Real-world applications

Public opinion polling: Pollsters use random samples of voters to estimate the proportion who support a candidate or policy. Sampling variability explains why poll results have margins of error and why different polls may differ slightly.

Medicine: Researchers study a sample of patients to estimate how a treatment works in a larger population. If the sample is not representative, the treatment may appear more or less effective than it really is.

Manufacturing: Factories inspect random samples from a production line to estimate defect rates. Testing every item may be too slow or too costly, so sampling supports efficient quality control.

Education: Districts may test a sample of students to estimate average achievement or attendance trends. The usefulness of these conclusions depends heavily on whether the sample was selected fairly.

Sports analytics: A coach may study a sample of plays to estimate shooting percentages, pass completion rates, or average sprint times. Small samples can be misleading, which is why analysts often want larger datasets before making strong claims.

"The sample is the voice we hear; the population is the group we are trying to understand."

That idea captures the heart of inference. We almost never hear from everyone, so the challenge is to make sure the voice we do hear comes from a fair and informative sample.

A final way to think about the process

Statistics is often described as the science of learning from data, but that phrase matters most when we remember where the data came from.

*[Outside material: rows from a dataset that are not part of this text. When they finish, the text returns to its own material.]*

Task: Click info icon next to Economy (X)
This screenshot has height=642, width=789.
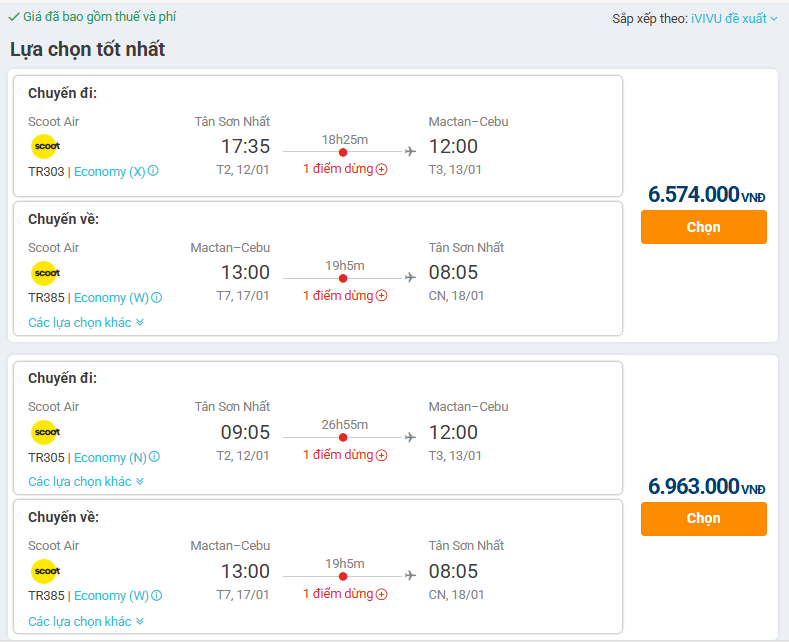Action: tap(153, 171)
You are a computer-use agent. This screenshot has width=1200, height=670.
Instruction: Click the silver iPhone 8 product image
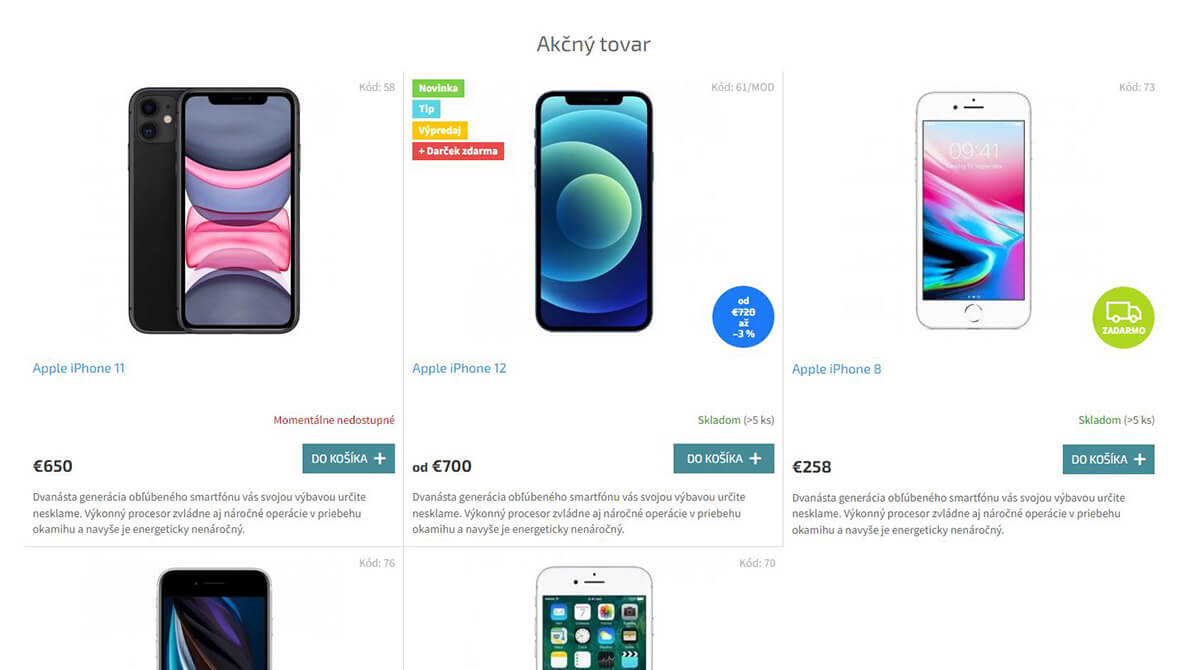pyautogui.click(x=973, y=211)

A number by itself does not guarantee truth. A sample mean or sample proportion becomes meaningful only when it is connected to a well-defined population and obtained through a random process.

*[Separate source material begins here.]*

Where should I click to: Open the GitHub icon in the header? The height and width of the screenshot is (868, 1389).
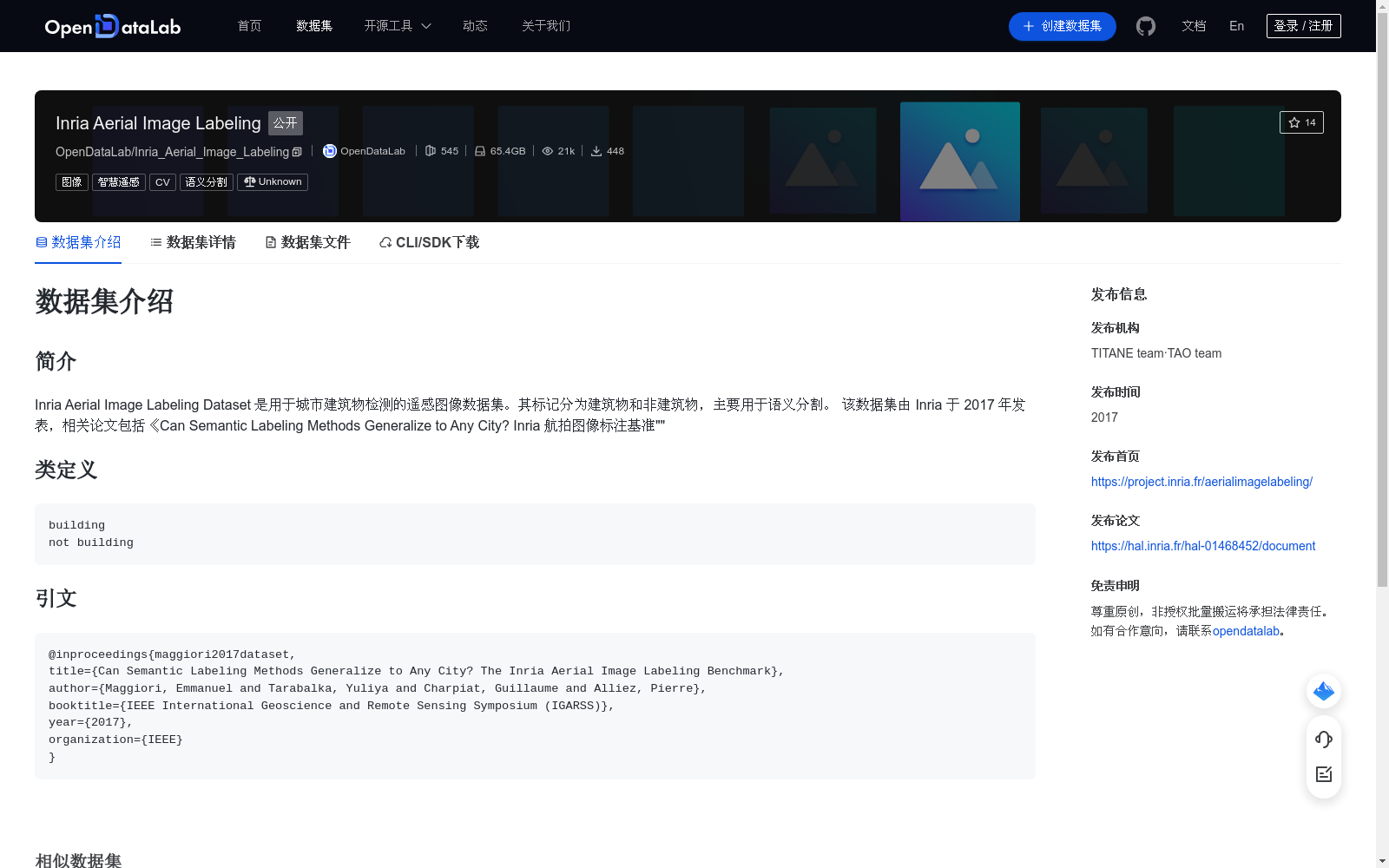[x=1146, y=26]
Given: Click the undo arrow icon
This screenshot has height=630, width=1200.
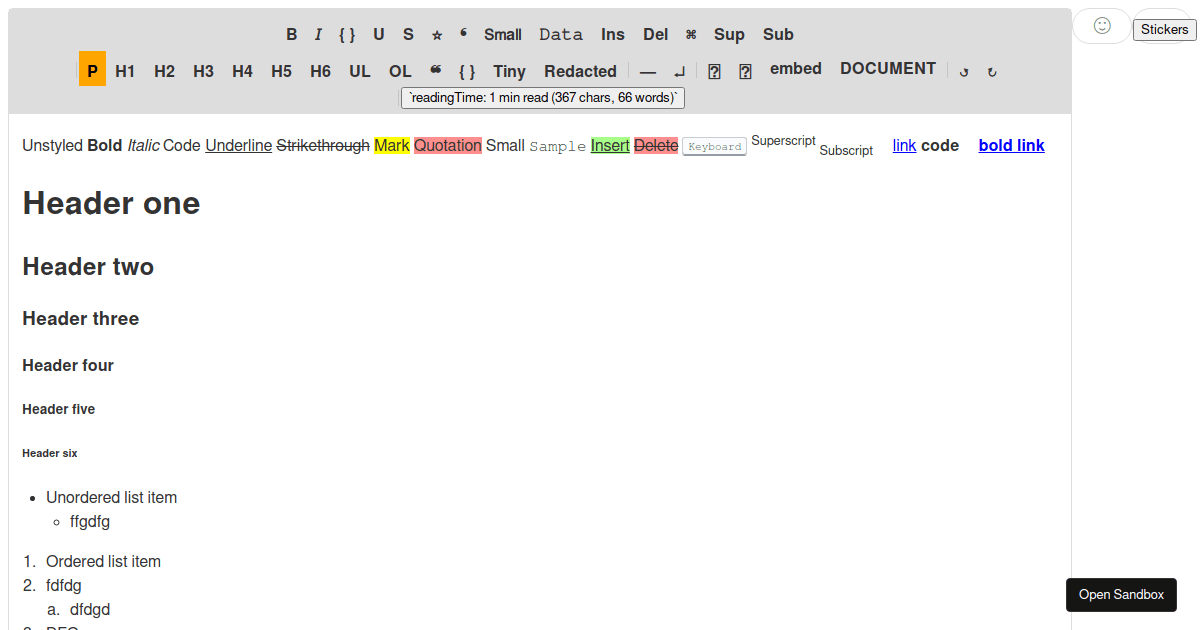Looking at the screenshot, I should tap(963, 72).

So when you see a headline such as "\(64\%\) of students prefer digital notes" or "average commute time is \(18.5\) minutes," the critical statistical question is not just What is the number? It is also How was the sample chosen, and what population is the claim about?

That habit of questioning the process is what turns statistics from simple calculation into real reasoning.

Statistics uses data from a sample to make inferences about a population.
A parameter describes a population, while a statistic describes a sample.
Random sampling is essential because it helps produce representative samples and supports valid inference.
Different random samples from the same population usually give different results because of sampling variability.
Sample statistics estimate population parameters, but they do not usually equal them exactly.
Bias can make an inference unreliable, even if the sample is large.
Trustworthy conclusions depend on sound sampling methods, careful measurement, and awareness of uncertainty.

Understand statistics as a process for making inferences about population parameters based on a random sample from that population.